Ende der 70er Jahre stand Frisch zwar im Zenit seines Ruhms – ihm wurden Denkschriften geweiht, und eine sechsbändige Werkausgabe wurde vorgelegt –, doch die Jugend interessierte sich kaum noch für ihn, der schon zu Lebzeiten als moderner Klassiker galt. Bei der Literaturkritik stieß die Erzählung Der Mensch erscheint im Holozän auf unterschiedliche Resonanz. Von einem „verzweifelten Endzeitbild“ war ebenso die Rede wie von einem Kulminationspunkt in Frischs Werk. Die Schweizer Germanistin Beatrice von Matt attestierte ihm, einen neuen Mythos kreiert zu haben, der aus einer abgewirtschafteten und lebensfeindlichen Umwelt heraus entstanden sei. Eher kritisch äußerten sich einige andere Rezensenten, die Mühe hatten mit dem alterstrübsinnigen, regengrauen Buch, so auch Marcel Reich-Ranicki, der die Erzählung für mühselig präpariert hielt und dennoch Frisch insgesamt zugestand: „So konnten und können wir in seinem Werk (...) finden, was wir alle in der Literatur suchen: unsere Leiden. Oder auch: uns selber.“ In einem Interview kurz vor seinem Tod bezeichnete Frisch Der Mensch erscheint im Holozän als sein „gelungenstes“ und „vollkommenstes“ Buch.

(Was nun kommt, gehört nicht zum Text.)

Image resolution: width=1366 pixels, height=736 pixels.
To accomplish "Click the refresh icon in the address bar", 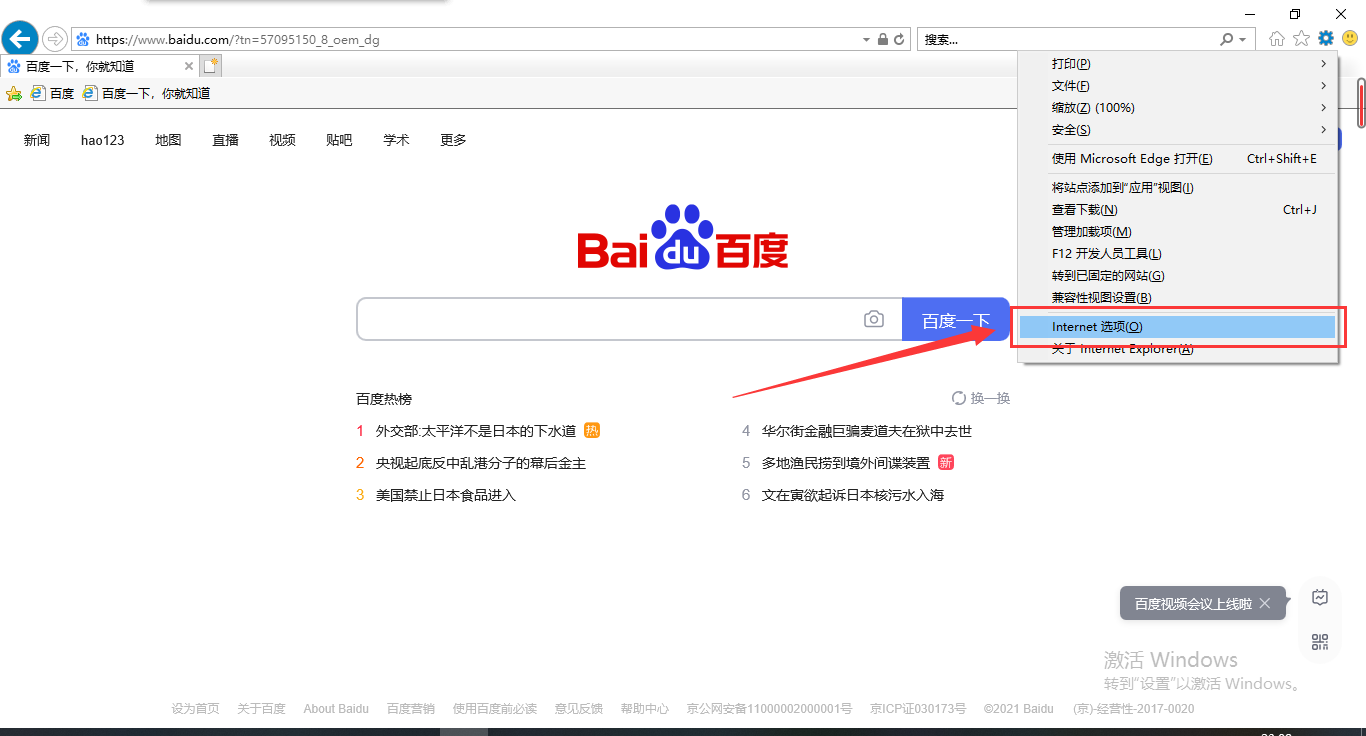I will pos(901,38).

1992 wurde die Erzählung von Heinz Bütler und Manfred Eicher fürs Schweizer Fernsehen verfilmt. Stephan Roppel bearbeitete das Buch 2002 für das Theater im Kornhaus Baden.

Über den Autor

Max Frisch wird am 15. Mai 1911 als Sohn eines Architekten in Zürich geboren. Nach dem Gymnasium beginnt er ein Germanistikstudium, bricht es 1934 ab, arbeitet als freier Journalist, u. a. als Sportreporter in Prag, und verfasst Reiseberichte. Er ist vier Jahre mit einer jüdischen Kommilitonin liiert, die er heiraten will, um sie vor Verfolgung zu schützen, sie lehnt jedoch ab. Ab 1936 studiert er in Zürich Architektur, 1940 macht er sein Diplom. Ein Jahr später gründet er ein Architekturbüro und arbeitet gleichzeitig als Schriftsteller. Er heiratet 1942 seine ehemalige Studienkollegin Gertrud (Trudy) Constance von Meyenburg, mit der er drei Kinder hat. 1951 hält sich Frisch für ein Jahr in den USA und in Mexiko auf. 1954 erscheint sein erster Roman: Stiller. Das Buch ist so erfolgreich, dass Frisch sich nun ganz der Schriftstellerei widmen kann. 1955 löst er sein Architekturbüro auf und bereist die USA, Mexiko, Kuba und Arabien. 1958 erhält er den Georg-Büchner-Preis und den Literaturpreis der Stadt Zürich, ein Jahr später wird seine erste Ehe geschieden. 1960 zieht Frisch nach Rom, wo er fünf Jahre lang mit der Schriftstellerin Ingeborg Bachmann zusammenlebt – und die 23-jährige Studentin Marianne Oellers kennen lernt. 1961 wird das Theaterstück Andorra uraufgeführt, ein Gleichnis über die fatale Wirkung von Vorurteilen. 1964 erscheint der Roman Mein Name sei Gantenbein. Im Folgejahr übersiedelt Frisch zurück ins Tessin in die Schweiz. 1966 und 1968 unternimmt er größere Reisen in die UdSSR, 1970 folgt wieder ein längerer USA-Aufenthalt. Inzwischen hat er Marianne Oellers, mit der er jahrelang zusammengelebt hat, geheiratet. 1975 veröffentlicht Frisch die autobiografisch gefärbte Erzählung Montauk. Schweizkritische Schriften wie Wilhelm Tell für die Schule (1971) führen in seiner Heimat zu Widerspruch, in Deutschland findet er mehr Anerkennung. 1976 erhält er den Friedenspreis des Deutschen Buchhandels. Max Frisch stirbt am 4. April 1991 in Zürich an Krebs.